Boiling it down

I hate it when I’m a cop on TV and my informant gets whacked for talking to me.

I hate when I’m newspaper editor in a movie and I have to bury a story because of political pressure.

Just as bad when I’m a defense attorney and I know my client is guilty or when I’m a prosecutor and the defendant is innocent.

How can people eat sardines or pickled pigs feet? Sheezus.

I don’t like elevators. Every single time I get in one, I imagine worst case scenario. I lived in an old building in Korea Town. I lived on the top floor. The fourth floor. In three years, I never stepped foot inside it.

Why don’t they just sell those peanuts from Crackerjacks seperately?

I’m kinda anxious for time travel and instant transportation, as long as my identity and soul aren’t atrophied by the requisite scrambling of my molecules.

Smoking a cigarette in hard wind really mitigates the pleasure.

If it’s a Mercedes, there’s a good chance the driver is an asshole.

Man I hate getting stuck behind a truck or a bus.

I cannot figure out whether or not Andy Dick is an idiot.

I don’t beileve I’ve met or known a woman named Claire.

I like to jump to conclusions and then retrace my steps.

I’m instantly uncomfortable when pointed at.

Smiles are golden but frowns are interesting and entertaining. You should see the frown my oldest cat wears by default.

Looks like we have massive vote fraud in Alaska. Por ejemplo, turnout was down fourteen percent despite Alaska’s favorite daughter running for Vice President. There’s more. Google it.

Let me tell ya something.

Although I think the idea of combining coffee bars with bookstores is brilliant, I rarely take advantage. I make it a point to bring a book whenever I dine alone.

I miss toast. It’s been a while.

What’s the smartest thing to come out of a woman’s mouth? Einstein’s cock.

I had a nightmare last night where I had a forest of black hair covering my torso. It would make Ed Asner and Robin Williams blush on my behalf. Now where the fuck did that come from?

Endeavoring to be honest is often a burden. The level of commitment always mirrors the proportion of angst.

Do people who go crazy ever realize they were crazy and regret it?

I hate it when the goddamn vampires show up.

I really hope that those of you who would sacrifice liberty for security take it upon yourselves to shut the fuck up now.

Drinks for my friends.

7 Responses to “Boiling it down”

  • Junior'sGhost:

    I’m not a TV superhero but I love the shows that play in my head.

    You’ve never had fun until you’ve been on a bad elevator.
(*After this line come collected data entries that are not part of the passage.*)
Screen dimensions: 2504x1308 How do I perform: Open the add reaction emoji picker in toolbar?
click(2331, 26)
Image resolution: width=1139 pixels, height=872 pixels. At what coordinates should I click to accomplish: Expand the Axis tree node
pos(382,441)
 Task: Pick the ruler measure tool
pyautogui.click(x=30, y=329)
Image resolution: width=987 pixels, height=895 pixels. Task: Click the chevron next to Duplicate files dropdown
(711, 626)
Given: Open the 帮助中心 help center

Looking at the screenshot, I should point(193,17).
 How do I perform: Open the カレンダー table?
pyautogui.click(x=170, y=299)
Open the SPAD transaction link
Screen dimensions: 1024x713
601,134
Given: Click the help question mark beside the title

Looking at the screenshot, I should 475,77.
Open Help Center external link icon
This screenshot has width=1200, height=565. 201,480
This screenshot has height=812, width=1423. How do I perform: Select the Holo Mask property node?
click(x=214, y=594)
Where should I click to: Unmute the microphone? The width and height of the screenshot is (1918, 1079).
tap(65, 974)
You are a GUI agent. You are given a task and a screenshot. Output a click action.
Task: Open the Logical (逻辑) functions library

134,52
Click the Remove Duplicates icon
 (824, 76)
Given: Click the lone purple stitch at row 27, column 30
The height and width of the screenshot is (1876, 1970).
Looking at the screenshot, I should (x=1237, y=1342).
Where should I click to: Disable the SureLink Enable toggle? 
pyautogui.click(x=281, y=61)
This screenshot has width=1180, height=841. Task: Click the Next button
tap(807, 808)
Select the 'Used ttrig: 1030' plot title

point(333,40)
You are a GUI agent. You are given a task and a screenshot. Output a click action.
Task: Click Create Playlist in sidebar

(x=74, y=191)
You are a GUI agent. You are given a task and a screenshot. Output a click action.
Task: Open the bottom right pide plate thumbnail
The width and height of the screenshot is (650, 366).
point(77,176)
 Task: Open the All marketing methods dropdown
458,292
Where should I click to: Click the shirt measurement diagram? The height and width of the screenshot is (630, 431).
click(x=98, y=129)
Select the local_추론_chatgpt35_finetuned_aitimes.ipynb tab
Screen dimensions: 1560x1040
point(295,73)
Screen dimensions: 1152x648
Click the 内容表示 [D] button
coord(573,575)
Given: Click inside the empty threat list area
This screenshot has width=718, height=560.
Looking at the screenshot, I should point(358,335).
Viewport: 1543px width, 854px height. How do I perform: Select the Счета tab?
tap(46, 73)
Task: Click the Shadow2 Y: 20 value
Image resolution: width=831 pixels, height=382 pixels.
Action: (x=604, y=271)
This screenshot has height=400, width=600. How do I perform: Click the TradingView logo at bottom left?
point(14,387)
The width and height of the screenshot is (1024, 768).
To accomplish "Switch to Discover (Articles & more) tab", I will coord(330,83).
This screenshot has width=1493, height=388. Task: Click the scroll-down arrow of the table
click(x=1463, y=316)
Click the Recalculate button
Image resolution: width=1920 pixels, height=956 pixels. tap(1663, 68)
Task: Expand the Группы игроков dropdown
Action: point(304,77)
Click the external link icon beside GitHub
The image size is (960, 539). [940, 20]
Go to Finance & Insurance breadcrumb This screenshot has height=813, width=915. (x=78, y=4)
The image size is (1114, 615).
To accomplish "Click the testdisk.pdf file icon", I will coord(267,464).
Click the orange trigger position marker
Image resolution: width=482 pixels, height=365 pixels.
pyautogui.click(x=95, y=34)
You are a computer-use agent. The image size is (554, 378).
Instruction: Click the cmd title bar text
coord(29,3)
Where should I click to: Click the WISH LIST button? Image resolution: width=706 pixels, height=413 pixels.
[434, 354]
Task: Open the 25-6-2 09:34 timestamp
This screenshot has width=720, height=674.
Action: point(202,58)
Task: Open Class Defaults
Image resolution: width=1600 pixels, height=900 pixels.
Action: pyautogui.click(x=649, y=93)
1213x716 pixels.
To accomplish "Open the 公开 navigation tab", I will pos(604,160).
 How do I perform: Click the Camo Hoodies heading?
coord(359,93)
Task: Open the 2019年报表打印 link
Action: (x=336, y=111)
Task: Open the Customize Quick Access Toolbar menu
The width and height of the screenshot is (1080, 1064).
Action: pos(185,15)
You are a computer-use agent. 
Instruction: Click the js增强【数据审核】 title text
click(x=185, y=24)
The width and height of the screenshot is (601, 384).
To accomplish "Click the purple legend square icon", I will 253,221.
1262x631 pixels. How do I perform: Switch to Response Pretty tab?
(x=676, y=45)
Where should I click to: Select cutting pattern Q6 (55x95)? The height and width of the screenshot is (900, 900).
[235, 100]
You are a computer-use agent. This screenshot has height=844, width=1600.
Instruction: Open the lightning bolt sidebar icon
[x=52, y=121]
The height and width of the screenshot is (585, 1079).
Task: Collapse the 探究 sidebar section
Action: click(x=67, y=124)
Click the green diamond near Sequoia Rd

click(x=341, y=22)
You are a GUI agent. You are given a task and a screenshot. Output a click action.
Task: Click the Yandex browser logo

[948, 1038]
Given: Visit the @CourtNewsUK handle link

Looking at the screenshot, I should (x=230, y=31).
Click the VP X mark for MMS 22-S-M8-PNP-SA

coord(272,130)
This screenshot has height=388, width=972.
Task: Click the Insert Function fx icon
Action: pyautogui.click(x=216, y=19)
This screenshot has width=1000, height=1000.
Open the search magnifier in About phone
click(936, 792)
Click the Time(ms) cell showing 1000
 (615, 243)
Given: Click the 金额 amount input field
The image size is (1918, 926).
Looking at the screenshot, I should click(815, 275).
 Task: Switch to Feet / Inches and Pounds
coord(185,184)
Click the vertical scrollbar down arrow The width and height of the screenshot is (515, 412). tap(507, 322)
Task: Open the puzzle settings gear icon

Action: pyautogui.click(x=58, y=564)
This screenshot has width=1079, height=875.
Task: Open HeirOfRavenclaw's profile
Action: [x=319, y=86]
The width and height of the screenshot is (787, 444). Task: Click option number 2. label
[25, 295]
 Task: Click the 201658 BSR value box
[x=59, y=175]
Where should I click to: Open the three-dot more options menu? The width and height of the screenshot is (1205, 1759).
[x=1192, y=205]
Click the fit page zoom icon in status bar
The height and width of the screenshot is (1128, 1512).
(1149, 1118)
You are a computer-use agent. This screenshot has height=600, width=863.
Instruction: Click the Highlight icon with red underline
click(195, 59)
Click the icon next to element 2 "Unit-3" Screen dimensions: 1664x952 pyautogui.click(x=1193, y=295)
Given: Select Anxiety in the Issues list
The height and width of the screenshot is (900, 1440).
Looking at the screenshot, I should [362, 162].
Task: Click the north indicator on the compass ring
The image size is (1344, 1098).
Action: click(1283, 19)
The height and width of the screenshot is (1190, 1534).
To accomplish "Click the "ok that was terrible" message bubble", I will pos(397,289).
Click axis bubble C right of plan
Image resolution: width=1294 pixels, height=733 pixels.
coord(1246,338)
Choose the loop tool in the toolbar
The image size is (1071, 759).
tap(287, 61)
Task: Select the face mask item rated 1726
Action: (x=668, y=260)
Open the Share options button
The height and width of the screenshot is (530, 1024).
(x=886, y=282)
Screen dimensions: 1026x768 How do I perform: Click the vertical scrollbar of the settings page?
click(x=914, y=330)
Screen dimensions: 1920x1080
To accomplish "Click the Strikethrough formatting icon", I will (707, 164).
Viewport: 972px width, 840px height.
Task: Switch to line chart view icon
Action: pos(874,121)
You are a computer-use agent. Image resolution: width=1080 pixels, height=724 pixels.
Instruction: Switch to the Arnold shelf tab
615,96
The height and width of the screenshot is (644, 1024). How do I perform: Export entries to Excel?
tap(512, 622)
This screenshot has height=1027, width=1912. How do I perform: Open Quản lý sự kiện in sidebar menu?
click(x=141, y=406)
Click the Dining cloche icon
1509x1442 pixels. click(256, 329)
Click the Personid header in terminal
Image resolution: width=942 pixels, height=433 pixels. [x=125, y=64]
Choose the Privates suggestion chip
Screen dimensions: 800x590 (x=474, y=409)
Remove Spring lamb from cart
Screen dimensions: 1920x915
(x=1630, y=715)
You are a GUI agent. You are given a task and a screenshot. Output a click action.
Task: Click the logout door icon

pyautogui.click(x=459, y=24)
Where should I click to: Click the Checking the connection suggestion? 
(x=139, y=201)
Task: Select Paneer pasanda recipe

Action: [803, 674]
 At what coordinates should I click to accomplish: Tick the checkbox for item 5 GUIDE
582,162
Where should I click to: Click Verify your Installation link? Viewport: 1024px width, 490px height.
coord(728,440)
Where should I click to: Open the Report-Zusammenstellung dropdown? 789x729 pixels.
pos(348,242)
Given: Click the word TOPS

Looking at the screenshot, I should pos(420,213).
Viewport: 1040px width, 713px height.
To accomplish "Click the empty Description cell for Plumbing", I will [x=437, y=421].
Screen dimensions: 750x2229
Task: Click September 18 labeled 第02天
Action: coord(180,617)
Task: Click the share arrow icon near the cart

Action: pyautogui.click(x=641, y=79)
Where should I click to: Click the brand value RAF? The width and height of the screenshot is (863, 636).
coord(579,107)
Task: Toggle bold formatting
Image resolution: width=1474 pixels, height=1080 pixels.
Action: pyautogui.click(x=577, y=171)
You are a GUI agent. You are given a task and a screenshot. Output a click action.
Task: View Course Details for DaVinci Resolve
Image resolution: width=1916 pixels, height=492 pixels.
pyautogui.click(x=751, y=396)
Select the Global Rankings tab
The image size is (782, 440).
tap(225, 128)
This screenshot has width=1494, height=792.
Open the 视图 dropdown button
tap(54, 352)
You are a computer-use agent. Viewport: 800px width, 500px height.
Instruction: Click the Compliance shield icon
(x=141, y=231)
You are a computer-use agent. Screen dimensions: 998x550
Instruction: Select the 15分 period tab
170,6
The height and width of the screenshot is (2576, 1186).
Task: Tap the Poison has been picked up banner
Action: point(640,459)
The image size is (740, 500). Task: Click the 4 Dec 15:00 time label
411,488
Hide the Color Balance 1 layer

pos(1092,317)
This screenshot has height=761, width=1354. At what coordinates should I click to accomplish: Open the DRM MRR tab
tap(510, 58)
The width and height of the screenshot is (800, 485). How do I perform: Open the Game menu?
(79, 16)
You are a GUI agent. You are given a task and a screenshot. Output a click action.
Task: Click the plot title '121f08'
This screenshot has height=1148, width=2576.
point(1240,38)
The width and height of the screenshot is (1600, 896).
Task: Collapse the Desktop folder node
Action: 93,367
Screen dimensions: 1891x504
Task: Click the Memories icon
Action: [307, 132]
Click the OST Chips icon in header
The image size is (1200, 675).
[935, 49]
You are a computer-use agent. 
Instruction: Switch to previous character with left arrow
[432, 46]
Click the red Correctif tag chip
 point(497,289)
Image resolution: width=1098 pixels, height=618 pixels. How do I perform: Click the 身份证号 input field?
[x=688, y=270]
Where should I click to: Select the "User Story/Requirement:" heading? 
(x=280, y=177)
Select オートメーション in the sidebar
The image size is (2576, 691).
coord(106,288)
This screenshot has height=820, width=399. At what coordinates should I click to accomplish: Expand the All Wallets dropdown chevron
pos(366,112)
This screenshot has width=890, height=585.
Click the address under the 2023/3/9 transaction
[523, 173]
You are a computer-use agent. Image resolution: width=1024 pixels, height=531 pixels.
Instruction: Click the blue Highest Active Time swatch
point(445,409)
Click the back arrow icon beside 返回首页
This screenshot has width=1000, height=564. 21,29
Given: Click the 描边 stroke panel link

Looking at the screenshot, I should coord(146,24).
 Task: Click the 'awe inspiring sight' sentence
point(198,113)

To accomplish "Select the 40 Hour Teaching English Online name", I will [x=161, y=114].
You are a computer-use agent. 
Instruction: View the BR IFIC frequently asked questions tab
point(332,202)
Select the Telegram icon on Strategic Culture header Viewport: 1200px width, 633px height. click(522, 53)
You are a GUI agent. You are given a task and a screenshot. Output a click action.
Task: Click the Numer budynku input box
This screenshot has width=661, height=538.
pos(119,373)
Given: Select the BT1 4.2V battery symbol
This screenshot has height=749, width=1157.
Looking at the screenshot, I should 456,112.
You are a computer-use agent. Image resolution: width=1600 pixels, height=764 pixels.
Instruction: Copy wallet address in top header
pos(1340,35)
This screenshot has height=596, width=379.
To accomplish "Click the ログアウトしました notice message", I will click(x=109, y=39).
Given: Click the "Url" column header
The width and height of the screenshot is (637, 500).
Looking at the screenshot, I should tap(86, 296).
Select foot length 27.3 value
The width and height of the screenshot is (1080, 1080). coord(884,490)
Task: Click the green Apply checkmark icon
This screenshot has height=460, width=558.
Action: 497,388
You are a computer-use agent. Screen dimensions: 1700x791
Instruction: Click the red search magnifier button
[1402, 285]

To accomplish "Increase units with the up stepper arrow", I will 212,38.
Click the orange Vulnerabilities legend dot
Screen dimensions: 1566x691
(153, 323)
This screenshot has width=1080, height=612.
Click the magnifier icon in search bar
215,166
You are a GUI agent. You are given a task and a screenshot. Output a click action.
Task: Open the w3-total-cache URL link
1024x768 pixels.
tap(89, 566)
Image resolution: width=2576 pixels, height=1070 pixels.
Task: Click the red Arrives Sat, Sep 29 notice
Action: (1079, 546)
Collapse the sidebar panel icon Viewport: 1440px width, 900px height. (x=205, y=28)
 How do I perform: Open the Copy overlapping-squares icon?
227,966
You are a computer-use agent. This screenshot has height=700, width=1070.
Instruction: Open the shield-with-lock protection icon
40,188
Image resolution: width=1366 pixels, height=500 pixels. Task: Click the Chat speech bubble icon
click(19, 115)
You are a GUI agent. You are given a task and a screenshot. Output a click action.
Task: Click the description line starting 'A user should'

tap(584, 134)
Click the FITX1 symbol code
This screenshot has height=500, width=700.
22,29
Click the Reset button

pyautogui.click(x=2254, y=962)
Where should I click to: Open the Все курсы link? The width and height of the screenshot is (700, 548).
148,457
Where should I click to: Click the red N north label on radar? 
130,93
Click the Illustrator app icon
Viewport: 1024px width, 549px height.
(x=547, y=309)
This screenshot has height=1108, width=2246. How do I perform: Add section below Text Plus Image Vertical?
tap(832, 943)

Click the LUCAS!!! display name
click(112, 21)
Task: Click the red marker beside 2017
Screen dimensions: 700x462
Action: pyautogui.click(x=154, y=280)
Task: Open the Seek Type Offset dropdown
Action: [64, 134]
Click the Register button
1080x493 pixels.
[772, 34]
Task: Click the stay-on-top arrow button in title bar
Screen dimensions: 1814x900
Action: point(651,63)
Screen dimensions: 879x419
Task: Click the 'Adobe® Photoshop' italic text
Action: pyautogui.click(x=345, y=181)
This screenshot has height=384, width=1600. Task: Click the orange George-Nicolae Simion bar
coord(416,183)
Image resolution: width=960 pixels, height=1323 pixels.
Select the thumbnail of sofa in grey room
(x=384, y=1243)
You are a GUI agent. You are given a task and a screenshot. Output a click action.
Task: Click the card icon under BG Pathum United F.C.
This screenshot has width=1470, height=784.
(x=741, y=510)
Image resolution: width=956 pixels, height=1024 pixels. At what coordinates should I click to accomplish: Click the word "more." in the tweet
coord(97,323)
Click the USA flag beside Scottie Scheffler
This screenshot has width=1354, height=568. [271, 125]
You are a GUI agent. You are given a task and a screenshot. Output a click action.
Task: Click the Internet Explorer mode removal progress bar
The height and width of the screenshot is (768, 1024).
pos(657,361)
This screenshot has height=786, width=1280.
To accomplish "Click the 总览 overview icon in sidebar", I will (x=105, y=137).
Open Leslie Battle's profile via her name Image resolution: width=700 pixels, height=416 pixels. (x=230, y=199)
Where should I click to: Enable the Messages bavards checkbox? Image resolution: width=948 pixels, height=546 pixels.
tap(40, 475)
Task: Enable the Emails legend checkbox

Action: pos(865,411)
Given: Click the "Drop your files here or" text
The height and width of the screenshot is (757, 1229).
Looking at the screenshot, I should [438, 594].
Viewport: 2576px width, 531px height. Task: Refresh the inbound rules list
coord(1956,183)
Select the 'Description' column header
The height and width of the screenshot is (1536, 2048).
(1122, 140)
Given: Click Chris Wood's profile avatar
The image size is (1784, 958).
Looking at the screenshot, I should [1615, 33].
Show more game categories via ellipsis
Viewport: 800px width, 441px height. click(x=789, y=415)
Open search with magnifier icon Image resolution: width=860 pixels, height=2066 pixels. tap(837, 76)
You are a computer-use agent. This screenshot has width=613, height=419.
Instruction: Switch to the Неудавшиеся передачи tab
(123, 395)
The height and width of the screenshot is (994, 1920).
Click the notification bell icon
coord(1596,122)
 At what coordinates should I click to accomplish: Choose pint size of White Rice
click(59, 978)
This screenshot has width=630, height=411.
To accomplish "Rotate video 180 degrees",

It’s kinda like having sex in Matamoros.

    My mother’s maiden name is Le Claire.
    Does that count.

    The nightmare could be the remnants of a secret crush on Diane Fossey.

    And never, ever, have I regretted being crazy for even one moment.

    Keep up the good work.

    Morgan and coke, twist of lemon, please.

  • admin:

    Done. Do I know you?

  • Moosewoman is still in the news.
    STILL.
    Alright, now…I know and understand the idea that consumes and is consumed by the Company Line and Partisan Politics. And as much as the strongest may try to shed it, or discount it, I realize its importance and imminent role.
    You vote for who they tell you to, as a whole.
    Shut up about your damn individualistic integrity already and LOOK FURTHER.
    There.
    You see it?
    We all do it, so just suck it up and let my point proceed.
    I’ll give the GOP supporters the benefit of the doubt. They didn’t choose Moosewoman. Doubtfire did. They were forced to rally behind her.
    What is mind blowing for me is that there is chatter of her repeating her attempt at high office.
    from the AP:
    [Alaska Gov. Sarah Palin says she wouldn’t hesitate to run for the presidency in four years if it’s God’s will, even though she never thought Campaign 2008 would be “as brutal as it turned out to be.”

    “I’m like, OK, God, if there is an open door for me somewhere, this is what I always pray, I’m like, don’t let me miss the open door.”]

    I thought she was already shown the door. Not the one she prayed for, I guess. Did God fuck up and show her the wrong one? hmm. I guess she’s saying she’ll give the almighty the chance to redeem himself.

    Here’s the problem. If this tart is given the opportunity to entertain us in the limelight again, it’s because Grand Old Party People allowed and sponsored it, which I would have no sympathy for. THAT would be the frighteningly embarrassing event that would make free-thinkers around the world ashamed to co-inhabit the planet with such cretins.

    FDR says we need a stiff drink.

    Glad you’re here.

  • smarter:

    hey hunter no one cares that you’re friends with the admin on this site. you shouldn’t have a link on your name either. your little hippie band sucks. the sissy peace and love movement will always fail and the war machine will roll on. get a life loser

  • To “smarter” …

    Wow.

    You are either the liveliest flamebait I have ever seen, or the long-dreaded and final confirmation that there always must exist someone who actually lives how most only allow themselves to think briefly. Honestly, I could never accurately describe you, but you strike me as the voice that first told Dahmer to take a bite, our cursed 666th monkey, or cheney’s own pet schadengeist. Put another way; you are the earthly essence of the twisted doppelganger of conscience warhawks use to justify killing us all. You are not a sincere human being, of this there can be no question.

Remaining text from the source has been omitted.